La position d'ARBRES avant l'ouverture de l'enquête publique

La VLIO est un projet que nous connaissons bien depuis de nombreuses années et qui nous pose un sérieux problème de positionnement. En tant qu’association proche de ses adhérents, nous sommes à leur écoute et nous relayons leurs attentes auprès de nos interlocuteurs publics.

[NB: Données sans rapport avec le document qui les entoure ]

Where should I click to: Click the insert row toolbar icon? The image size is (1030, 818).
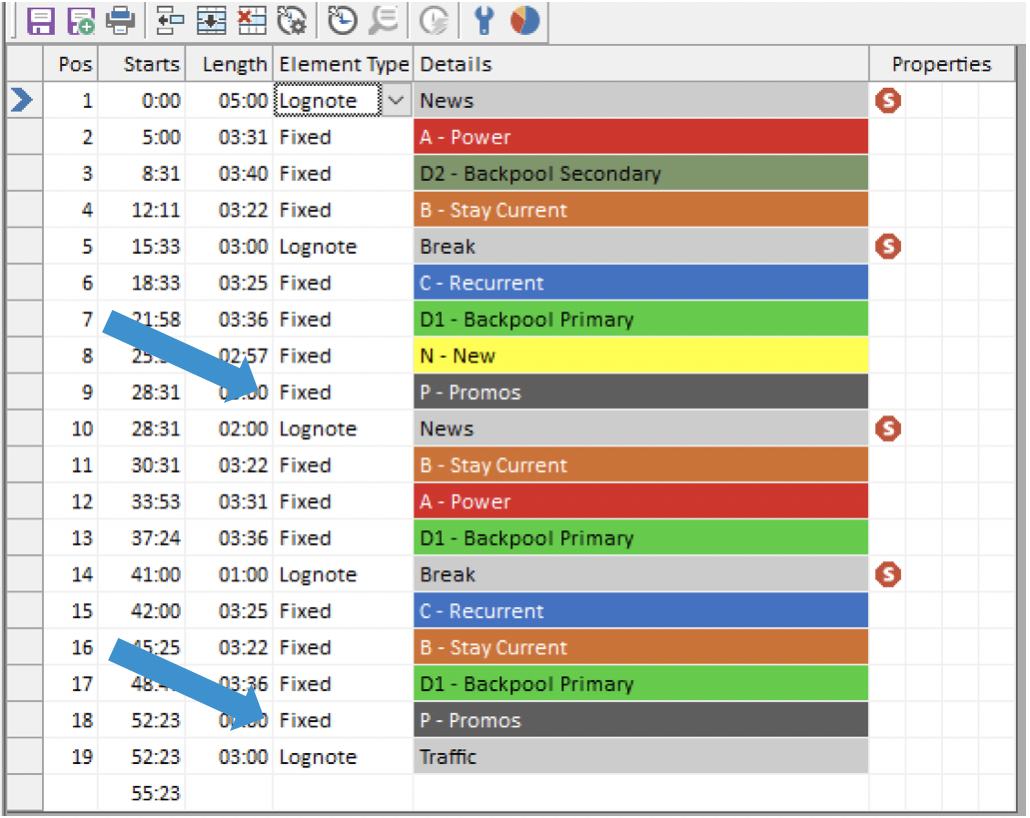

Or parmi nos membres le débat reste ouvert car nous rassemblons autant de “pour” que de “contre” cette route ... Et tous ont des arguments pertinents et respectables.


Il est clair que ce type d’infrastructure, favorisant l’utilisation de la voiture, est dépassé, et ne va pas dans le sens d’une urbanisation favorisant les déplacements doux et collectifs. Mais il faut aussi comprendre ceux qui voudraient se réapproprier le centre des villages en détournant le flux automobile.


Depuis plusieurs années, nous constatons que tous les projets d’aménagement cyclable, piéton ou de transports en commun, sont figés et conditionnés par la VLIO.


Cette route sert de prétexte, souvent hypocrite, pour ne rien faire. La seule initiative qui n’a pas attendu la réalisation de la VLIO est celle du maire d’Eckbolsheim avec son sens interdit dans l’objectif à peine caché d’excéder la population.


Bien que nous soyons réticents à ce type d’infrastructure, nous savons depuis longtemps que cette VLIO finirait par se faire. Alors avons beaucoup travaillé pour qu’elle se fasse dans les meilleures conditions possibles.


Ainsi, nous ne nous réjouissons pas de voir apparaitre une nouvelle route qui sera rapidement saturée, et qui ne va pas dans le sens souhaitable d’un report des déplacements vers les transports doux et en commun. Pas plus que des changements de cadre de vie que va apporter l’urbanisation complète de la zone située entre Wolfisheim et Eckbolsheim, du Muhlbach à l’autoroute.


Par contre, cela a permis une étude approfondie de la faune et de la flore du Ried de la Bruche, avec une reconnaissance de son importance et une garantie de sa préservation. De même, nous allons enfin avoir un vrai réseau de pistes cyclables entre Eckbolsheim, Lingolsheim, Holtzheim et Wolfisheim, et un probable réaménagement des centres des villages pour les rendre aux piétons.